インタプリタかなくぎ流

“Might come in handy one day.”

台本

  文化祭では各クラスとも中国語劇を上演することになっている。だから文化祭というよりは演劇祭なのだが、私が担任をしているクラスのひとつは、その準備がなかなかはかどらない。あと一ヶ月ほどだというのに、まだ台本も固まっていないという。
  台本の担当者がかなり悩んでいる様子だったので、これはもう手助けするしかないなと思い、夜なべして中国語劇の台本を書き上げた。ある“相声*1”をベースにした、生徒一人一人が実名で登場する喜劇だ。
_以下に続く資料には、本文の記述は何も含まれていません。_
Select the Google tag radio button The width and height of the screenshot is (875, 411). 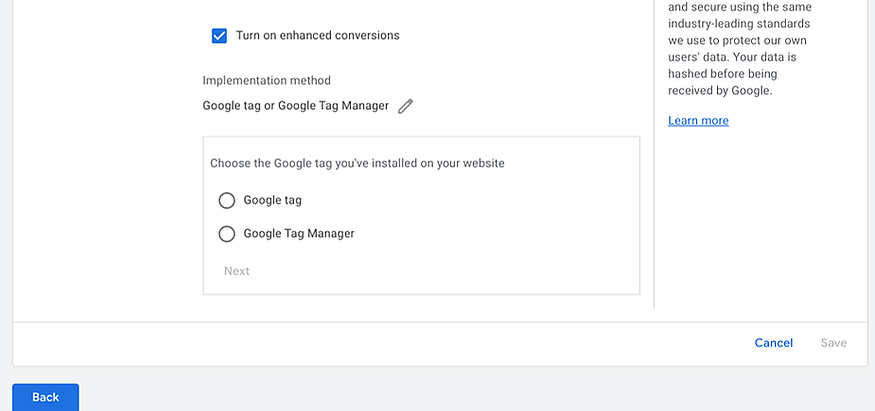[x=227, y=200]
一人一人の顔を思い浮かべながら、あの生徒はこういうキャラだから、こういう発言で……と考え抜いたオーダーメイド脚本。ちょっぴり文学の香りすら漂う。ごていねいに、日本語訳までつけた。いやいや、我ながら会心の作だよこれは。で、昨日彼らに台本を手渡したのだが――。
  あっさりボツにされました。わははは。
  やっぱり自分たちの力で何とかしたいんだそうだ。偉い。偉いけど、本当に大丈夫か。
  「どうしてもダメだったら、その時は先生の台本を使います」
  ボツだが、保険に取っておくというわけだ。ちゃっかりしてる。
  人がほとんど徹夜で仕上げたものにあっさりボツを言い渡したり、でも保険には取っておいてやると言ったり、なんとゴーマンな若者かと思われるかも知れないが、実は彼らには全く悪気というものがない。ニコニコと無邪気な顔をしてそういうことを言うのだ。
  少しも悪びれずにそういう行動に出てしまえるあたりが、いまどきの若者らしいところかもしれない。

*1:漫才や漫談に相当する中国の演芸。